In the listing below, locate the lines that hold the string "computer". Copy those lines.

——

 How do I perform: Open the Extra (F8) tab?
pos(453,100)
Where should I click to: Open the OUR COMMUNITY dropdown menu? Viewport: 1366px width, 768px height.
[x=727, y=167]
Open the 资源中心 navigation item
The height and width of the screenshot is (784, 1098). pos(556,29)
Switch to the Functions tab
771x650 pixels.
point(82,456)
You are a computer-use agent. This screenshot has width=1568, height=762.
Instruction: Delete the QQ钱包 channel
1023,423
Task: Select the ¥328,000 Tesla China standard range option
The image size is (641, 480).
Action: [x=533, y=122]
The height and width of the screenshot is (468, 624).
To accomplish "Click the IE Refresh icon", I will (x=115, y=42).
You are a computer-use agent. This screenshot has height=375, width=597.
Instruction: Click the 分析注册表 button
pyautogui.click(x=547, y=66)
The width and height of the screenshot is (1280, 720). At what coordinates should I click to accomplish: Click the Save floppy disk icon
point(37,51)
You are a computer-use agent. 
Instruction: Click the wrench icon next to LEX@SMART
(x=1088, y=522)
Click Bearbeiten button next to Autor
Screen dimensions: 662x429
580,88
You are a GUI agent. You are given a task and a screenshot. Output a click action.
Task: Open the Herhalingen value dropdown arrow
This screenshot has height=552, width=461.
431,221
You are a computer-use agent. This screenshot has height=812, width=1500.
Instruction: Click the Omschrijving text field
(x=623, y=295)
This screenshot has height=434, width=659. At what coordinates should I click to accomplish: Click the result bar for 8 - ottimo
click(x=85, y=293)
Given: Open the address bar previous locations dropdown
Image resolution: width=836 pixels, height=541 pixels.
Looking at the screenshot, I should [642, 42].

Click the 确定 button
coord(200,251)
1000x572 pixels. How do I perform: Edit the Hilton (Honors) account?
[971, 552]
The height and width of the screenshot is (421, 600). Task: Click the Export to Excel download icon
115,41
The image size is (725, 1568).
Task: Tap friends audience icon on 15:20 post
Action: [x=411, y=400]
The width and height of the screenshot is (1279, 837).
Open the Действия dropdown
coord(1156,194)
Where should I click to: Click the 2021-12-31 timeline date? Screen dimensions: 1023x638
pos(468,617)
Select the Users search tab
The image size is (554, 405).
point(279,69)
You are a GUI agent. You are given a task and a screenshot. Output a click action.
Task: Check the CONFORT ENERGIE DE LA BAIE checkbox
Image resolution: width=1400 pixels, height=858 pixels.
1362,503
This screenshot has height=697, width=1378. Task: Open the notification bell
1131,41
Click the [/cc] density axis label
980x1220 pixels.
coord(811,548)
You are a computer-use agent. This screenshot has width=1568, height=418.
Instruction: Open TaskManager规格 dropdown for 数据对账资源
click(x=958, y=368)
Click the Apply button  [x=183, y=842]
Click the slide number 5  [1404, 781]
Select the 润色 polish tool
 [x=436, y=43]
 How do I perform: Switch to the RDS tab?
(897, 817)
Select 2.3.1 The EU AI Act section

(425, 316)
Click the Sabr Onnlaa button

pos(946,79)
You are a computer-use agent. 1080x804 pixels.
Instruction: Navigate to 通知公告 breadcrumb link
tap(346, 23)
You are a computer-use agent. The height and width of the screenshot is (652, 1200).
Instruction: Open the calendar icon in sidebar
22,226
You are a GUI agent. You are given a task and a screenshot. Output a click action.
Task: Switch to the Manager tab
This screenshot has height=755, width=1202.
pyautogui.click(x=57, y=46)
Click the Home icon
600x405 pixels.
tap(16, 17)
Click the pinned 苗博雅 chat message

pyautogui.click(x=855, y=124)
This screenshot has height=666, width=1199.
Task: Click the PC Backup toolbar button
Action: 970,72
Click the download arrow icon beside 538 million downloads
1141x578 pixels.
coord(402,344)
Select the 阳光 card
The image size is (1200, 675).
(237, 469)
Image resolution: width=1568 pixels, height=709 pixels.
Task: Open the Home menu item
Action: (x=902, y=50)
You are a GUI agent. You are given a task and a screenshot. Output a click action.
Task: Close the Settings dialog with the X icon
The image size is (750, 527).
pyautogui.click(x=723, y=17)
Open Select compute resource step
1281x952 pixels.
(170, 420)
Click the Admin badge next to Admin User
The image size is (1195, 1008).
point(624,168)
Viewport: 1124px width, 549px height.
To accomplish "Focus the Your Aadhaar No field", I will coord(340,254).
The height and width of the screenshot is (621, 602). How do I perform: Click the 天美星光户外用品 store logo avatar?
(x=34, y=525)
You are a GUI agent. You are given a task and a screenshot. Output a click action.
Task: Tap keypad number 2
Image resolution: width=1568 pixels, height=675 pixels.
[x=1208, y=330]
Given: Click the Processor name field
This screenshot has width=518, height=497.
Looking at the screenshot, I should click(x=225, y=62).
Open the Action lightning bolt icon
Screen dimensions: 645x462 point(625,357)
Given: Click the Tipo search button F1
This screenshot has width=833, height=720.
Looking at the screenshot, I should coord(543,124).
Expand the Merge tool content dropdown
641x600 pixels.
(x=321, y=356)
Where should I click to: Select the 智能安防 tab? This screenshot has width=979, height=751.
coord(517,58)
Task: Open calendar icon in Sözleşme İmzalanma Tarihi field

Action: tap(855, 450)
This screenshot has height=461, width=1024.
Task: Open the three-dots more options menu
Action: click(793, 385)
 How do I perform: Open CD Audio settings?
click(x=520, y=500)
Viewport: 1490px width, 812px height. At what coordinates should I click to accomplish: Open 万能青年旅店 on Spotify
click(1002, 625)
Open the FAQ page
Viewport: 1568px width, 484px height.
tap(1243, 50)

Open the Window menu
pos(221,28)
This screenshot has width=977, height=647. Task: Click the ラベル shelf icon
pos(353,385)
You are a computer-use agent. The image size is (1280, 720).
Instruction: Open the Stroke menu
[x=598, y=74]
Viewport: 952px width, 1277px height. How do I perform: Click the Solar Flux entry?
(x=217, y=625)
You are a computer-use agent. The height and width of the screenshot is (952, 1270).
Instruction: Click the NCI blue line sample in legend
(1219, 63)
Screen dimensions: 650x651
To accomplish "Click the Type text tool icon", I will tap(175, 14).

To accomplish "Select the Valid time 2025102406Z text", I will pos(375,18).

——

**RESPONSE TO THIS EXERCISE**
You are a computer-use agent. This screenshot has width=1568, height=762.
You are a computer-use agent. This screenshot has height=375, width=597.
You are a computer-use agent. 
You are a computer-use agent. This screenshot has height=812, width=1500.
You are a computer-use agent. This screenshot has width=1568, height=418.
You are a computer-use agent. 1080x804 pixels.
You are a computer-use agent. The height and width of the screenshot is (652, 1200).
You are a computer-use agent. The image size is (1280, 720).
You are a computer-use agent. The height and width of the screenshot is (952, 1270).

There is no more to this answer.